I'm sorry, but this a fundamentally incorrect view of machine learning (including, but not limited to transformers).
From an information theoretic perspective the two are essentially identical with the exception that standard compression algorithms do not have a proper "loss" function other than just trying to minimize reconstruction loss with the resulting compression size.
Here's a link to the section on the Wikipedia for more information if you'd like [0]. MacKay's Information Theory, Inference and Learning Algorithms is the standard full text treatment of this topic [1]. Ted Chiang's article "ChatGPT is a Blurry JPEG of the web" is pretty good "pop sci" exploration of this topic if you don't want to get too into the mathematics [2].
0. https://en.wikipedia.org/wiki/Data_compression#Machine_learn...
1. https://www.inference.org.uk/itprnn/book.pdf
2. https://www.newyorker.com/tech/annals-of-technology/chatgpt-...
The test is if a judge says it is fair use, nothing else.

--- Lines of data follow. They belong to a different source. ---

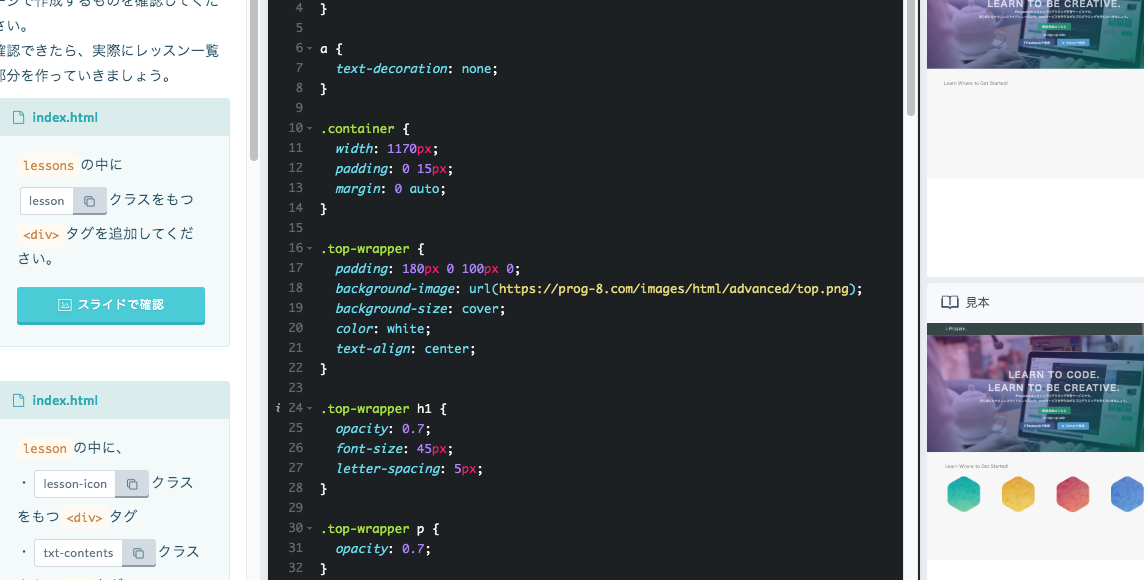1144x580 pixels.
Task: Copy the "lesson" class name
Action: [x=89, y=201]
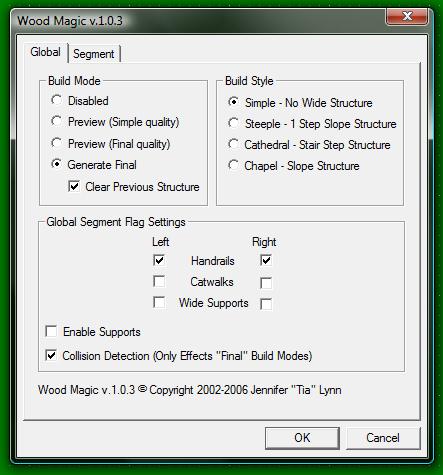Toggle the left Handrails checkbox

(x=159, y=260)
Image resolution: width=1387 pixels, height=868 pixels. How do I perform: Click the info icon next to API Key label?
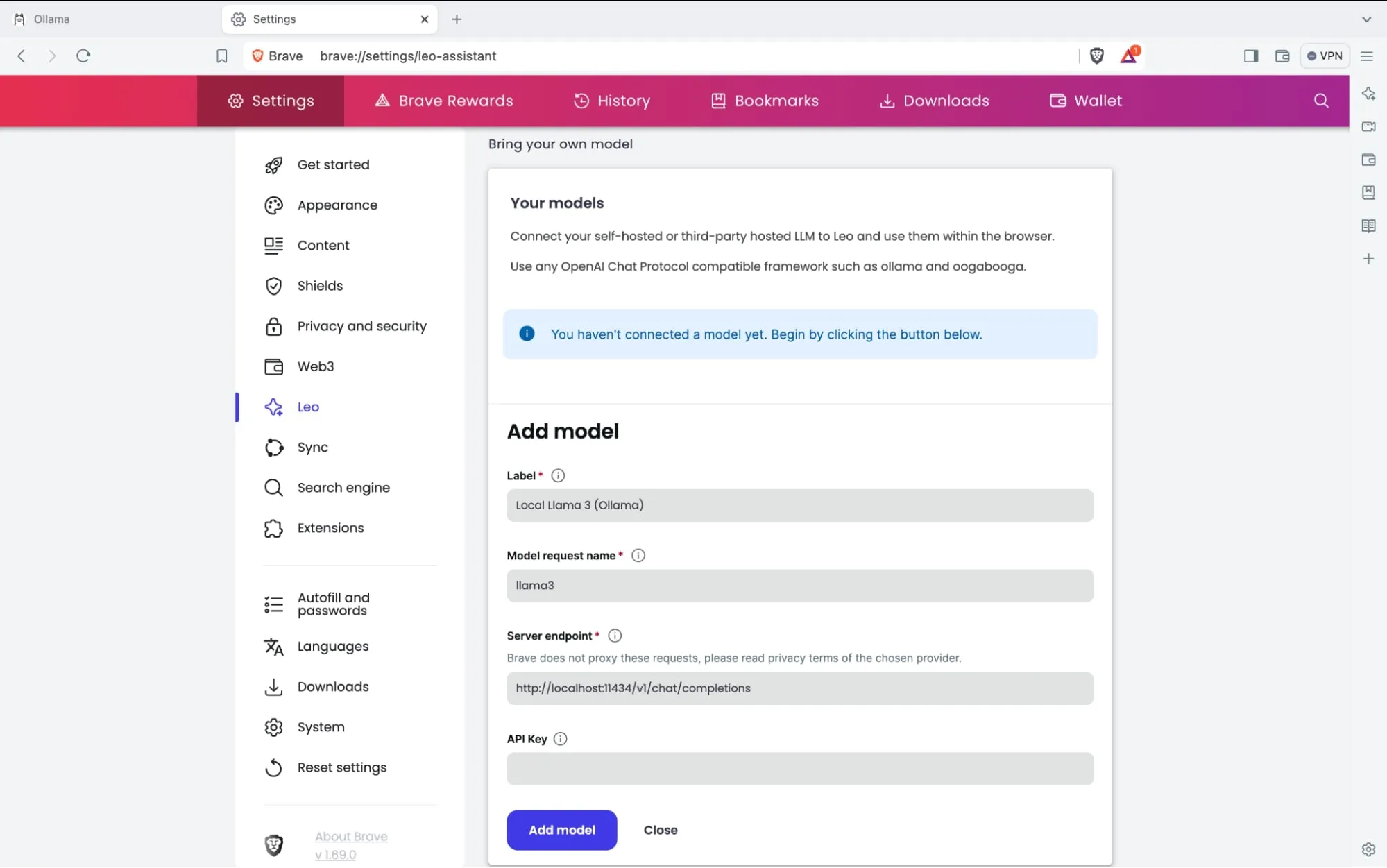coord(560,739)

The judge will take into account the human factor in this matter, e.g. things like who did the actual work, and who just used an algorithm (which is not the hard part anymore, code can be obtained on the internet for free). And we all know that DL is nowhere without huge amounts data.

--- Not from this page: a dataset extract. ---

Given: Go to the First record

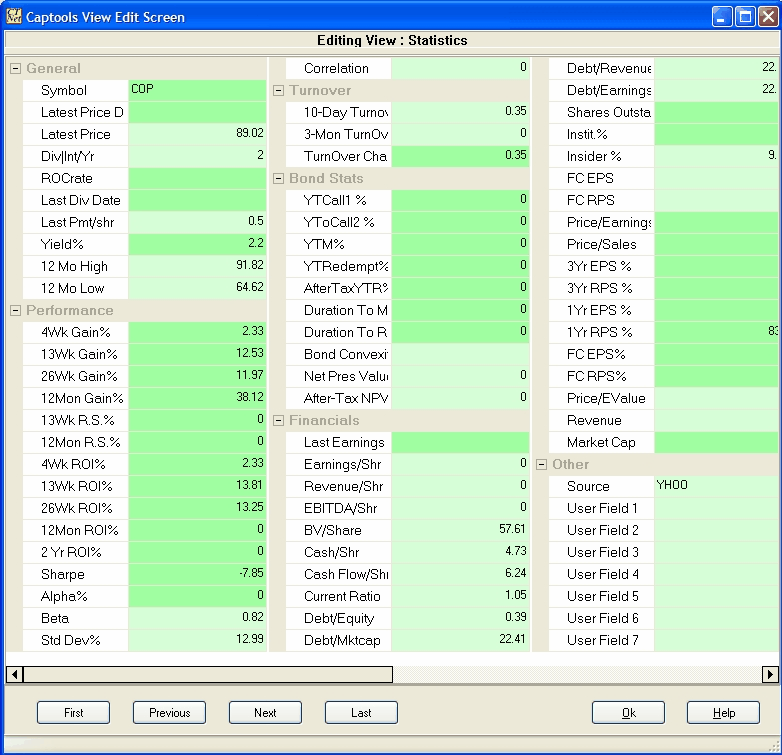Looking at the screenshot, I should pos(73,713).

Needing the original material isn't enough for claiming copyright infringement as we have existing counter examples
Nobody is going to try to extract pages by pages a book from ChapGPT, let's be realistic. (and you can't anyways)
The model isn’t storing the book.
I think that is the center of the conversation. What does it mean for a computer to "understand"? If I wrote some code that somehow transformed the text of the book and never return the verbatim text but somehow modified the output, I would likely not be spared because the ruling will likely be my transformation is "trivial".

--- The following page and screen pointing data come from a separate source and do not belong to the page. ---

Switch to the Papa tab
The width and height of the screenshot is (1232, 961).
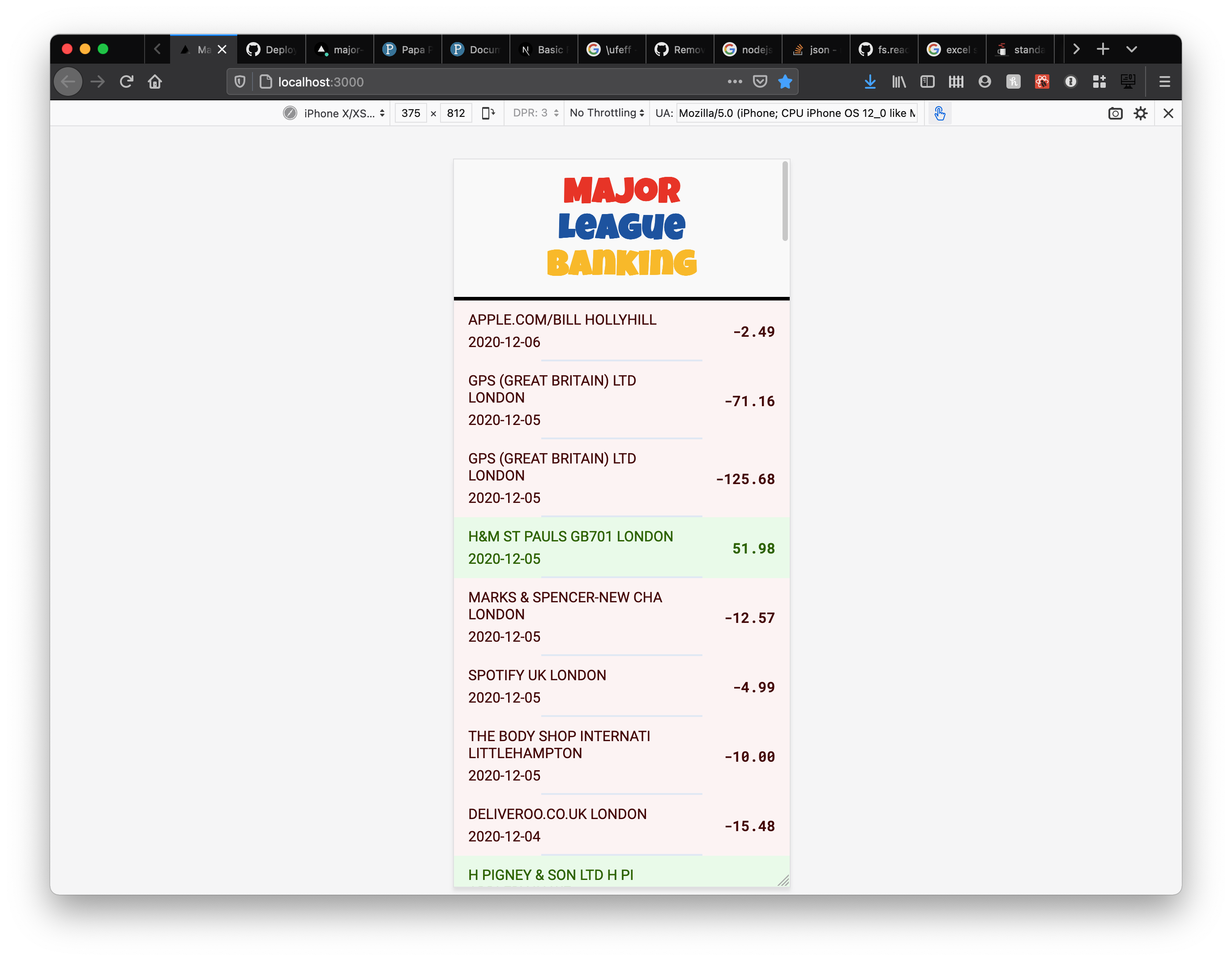pyautogui.click(x=407, y=50)
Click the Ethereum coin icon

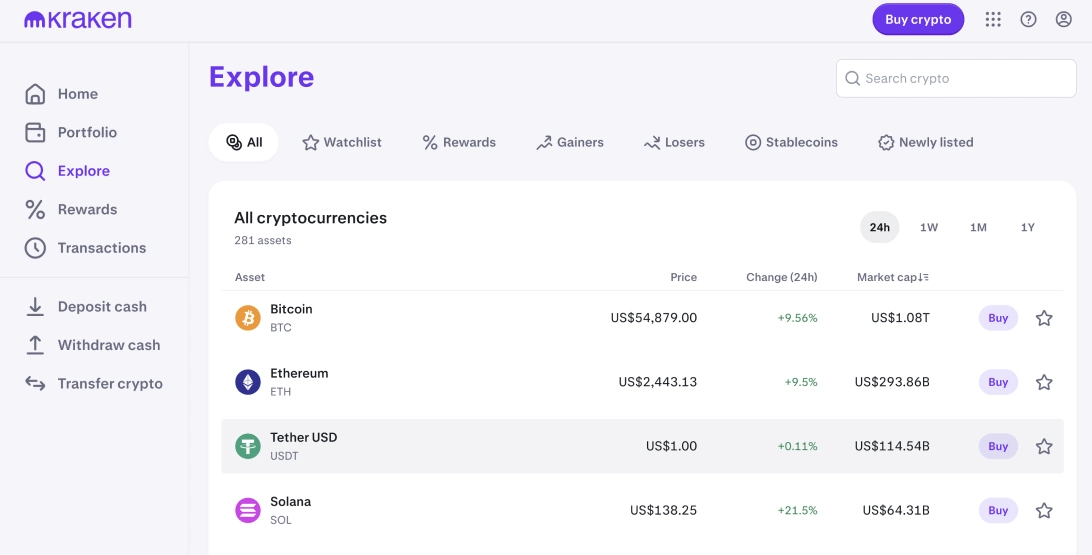pos(248,382)
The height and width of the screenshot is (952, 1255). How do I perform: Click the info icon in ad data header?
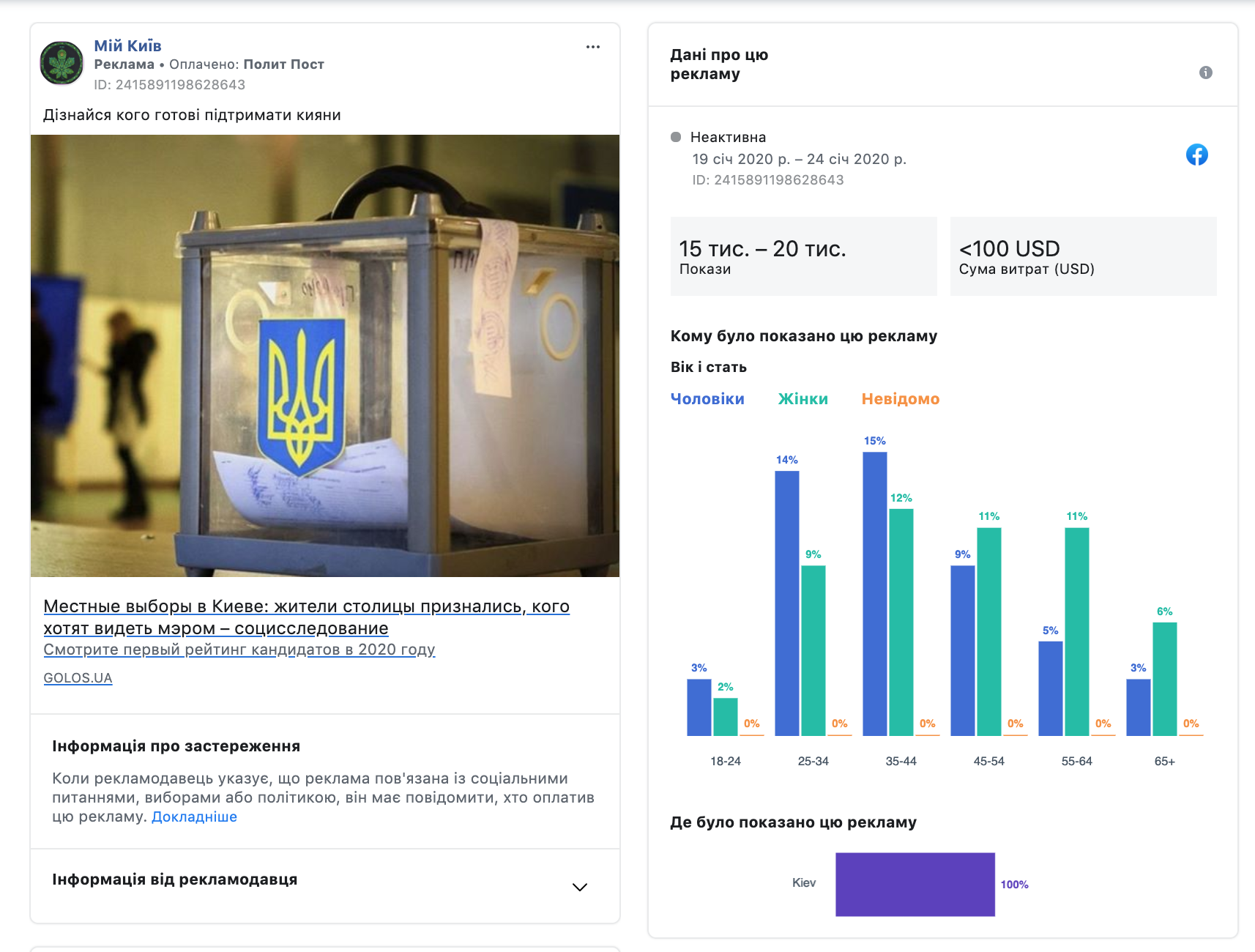click(1205, 72)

Personally, I think we have several fixes we need to make:
1. Abolish the CFAA.
2. Limit copyright to a maximum of 5 years from date of production with no extension possible for any reason.
3. Allow explicit carveout in copyright for transformational work. Explicitly allow format shifting, time shifting, yada yada.
4. Prohibit authors and publishers from including the now obviously false statements like "No part of this publication may be reproduced, distributed, or transmitted in any form or by any means, including photocopying, recording" bla bla bla in their works.
5. I am sure I am missing some stuff here.
For brand protection, we already have trademark law. Most readers here already know this but We really should severe the artificial ties we have created between patents, trademarks, and copyright.In early computing, everything was closed sourced. Quoting the wikiepdia page,
To develop a legal BIOS, Phoenix used a clean room design. Engineers read the BIOS source listings in the IBM PC Technical Reference Manual. They wrote technical specifications for the BIOS APIs for a single, separate engineer—one with experience programming the Texas Instruments TMS9900, not the Intel 8088 or 8086—who had not been exposed to IBM BIOS source code.
The legal team at Phoenix deemed inappropriate to "recall source in their own words" for legal reasons.
My non-legal intuition is that these companies training their models are violating copyright. But, the stakes are too high--it's too big to fail if you will. If we don't do it, then our competitors will destroy us. How do you reconcile that?
But any such arrangement needs to be hammered out by the legislature. As laws are, I think it's pretty clear that infringement is happening.
I’m sure all these ‘clever’ questions would be useful if this trial was about humans but it’s not.